Viaggio segreto del capo della CIA in Ucraina: il piano per mettere fine alla guerra

Enrica Perucchietti

03/07/2023

William Burns ha incontrato i vertici ucraini per discutere di una strategia per riprendere i territori occupati dalla Russia, ma rimangono dubbi sulla fattibilità della «strategia ambiziosa» di Kiev.

Viaggio segreto del capo della CIA in Ucraina: il piano per mettere fine alla guerra

Nel corso del mese di giugno, il direttore della CIA, William Burns, ha effettuato un viaggio segreto in Ucraina per discutere di una strategia volta a riprendere i territori occupati dalla Russia.

**COSA FARE**
(a) Rispondi a queste domande sull'articolo:
(i) Chi firma l'articolo?
(ii) In quale mese si è svolto il viaggio in Ucraina?
(iii) Quale carica ricopre William Burns?
(b) Per favore, riporta parola per parola il passo dell'articolo che comincia con "Enrica Perucchietti" e prosegue fino a "occupati dalla Russia.".

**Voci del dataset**
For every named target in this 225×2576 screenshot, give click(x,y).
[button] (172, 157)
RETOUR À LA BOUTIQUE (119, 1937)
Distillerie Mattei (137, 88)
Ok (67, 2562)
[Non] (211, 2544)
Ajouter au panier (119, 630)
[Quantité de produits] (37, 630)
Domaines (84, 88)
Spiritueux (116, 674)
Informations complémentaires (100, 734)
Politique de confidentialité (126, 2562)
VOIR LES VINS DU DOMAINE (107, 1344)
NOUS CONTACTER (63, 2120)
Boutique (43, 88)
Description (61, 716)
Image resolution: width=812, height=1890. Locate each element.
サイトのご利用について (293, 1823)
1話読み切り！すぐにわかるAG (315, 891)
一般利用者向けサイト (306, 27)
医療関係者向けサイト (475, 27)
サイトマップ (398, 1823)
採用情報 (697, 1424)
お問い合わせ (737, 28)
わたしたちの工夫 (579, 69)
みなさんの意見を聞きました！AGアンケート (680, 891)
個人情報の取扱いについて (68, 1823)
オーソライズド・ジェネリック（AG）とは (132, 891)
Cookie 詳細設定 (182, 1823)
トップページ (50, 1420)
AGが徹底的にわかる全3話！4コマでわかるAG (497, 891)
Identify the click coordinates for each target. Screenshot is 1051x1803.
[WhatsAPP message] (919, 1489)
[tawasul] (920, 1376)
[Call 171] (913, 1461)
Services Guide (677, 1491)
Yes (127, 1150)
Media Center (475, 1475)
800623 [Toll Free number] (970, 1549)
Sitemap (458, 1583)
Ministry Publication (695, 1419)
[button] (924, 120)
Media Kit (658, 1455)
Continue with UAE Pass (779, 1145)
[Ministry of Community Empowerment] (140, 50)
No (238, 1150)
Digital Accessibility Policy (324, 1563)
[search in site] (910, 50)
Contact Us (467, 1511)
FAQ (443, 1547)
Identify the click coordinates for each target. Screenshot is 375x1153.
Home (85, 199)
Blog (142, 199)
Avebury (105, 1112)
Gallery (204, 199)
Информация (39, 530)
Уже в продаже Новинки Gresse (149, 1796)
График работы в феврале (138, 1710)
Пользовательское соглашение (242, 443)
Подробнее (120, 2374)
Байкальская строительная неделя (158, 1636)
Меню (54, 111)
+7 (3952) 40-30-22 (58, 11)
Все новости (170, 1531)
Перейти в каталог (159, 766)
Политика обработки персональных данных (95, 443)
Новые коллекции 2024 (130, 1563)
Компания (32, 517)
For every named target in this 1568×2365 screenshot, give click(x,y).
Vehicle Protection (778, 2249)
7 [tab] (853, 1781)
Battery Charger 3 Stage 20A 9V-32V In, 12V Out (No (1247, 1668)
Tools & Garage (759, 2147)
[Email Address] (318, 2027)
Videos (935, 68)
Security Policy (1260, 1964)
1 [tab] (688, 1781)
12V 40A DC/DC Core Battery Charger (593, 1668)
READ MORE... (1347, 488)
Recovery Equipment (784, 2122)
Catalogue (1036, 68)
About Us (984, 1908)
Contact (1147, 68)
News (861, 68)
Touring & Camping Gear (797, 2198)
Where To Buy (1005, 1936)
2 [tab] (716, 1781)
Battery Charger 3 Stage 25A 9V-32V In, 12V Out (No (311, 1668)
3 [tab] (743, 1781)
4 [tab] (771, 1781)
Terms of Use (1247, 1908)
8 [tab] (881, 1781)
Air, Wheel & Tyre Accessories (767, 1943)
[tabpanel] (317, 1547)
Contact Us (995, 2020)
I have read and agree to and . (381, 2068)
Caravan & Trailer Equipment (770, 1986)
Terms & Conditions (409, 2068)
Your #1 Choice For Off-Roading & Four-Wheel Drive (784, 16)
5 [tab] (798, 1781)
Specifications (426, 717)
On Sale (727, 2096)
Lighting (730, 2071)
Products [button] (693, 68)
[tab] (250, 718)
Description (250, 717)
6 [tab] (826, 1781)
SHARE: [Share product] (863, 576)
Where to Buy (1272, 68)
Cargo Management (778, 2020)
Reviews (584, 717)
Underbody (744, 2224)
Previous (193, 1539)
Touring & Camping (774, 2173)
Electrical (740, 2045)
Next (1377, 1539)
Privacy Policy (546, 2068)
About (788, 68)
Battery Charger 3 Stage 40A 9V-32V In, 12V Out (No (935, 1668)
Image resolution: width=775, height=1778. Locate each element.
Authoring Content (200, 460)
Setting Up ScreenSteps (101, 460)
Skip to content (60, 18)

**RISULTATI DELL'ESERCIZIO**
(a)
(i) Enrica Perucchietti.
(ii) A giugno.
(iii) Direttore della CIA.

(b)
Enrica Perucchietti

03/07/2023

William Burns ha incontrato i vertici ucraini per discutere di una strategia per riprendere i territori occupati dalla Russia, ma rimangono dubbi sulla fattibilità della «strategia ambiziosa» di Kiev.

Viaggio segreto del capo della CIA in Ucraina: il piano per mettere fine alla guerra

Nel corso del mese di giugno, il direttore della CIA, William Burns, ha effettuato un viaggio segreto in Ucraina per discutere di una strategia volta a riprendere i territori occupati dalla Russia.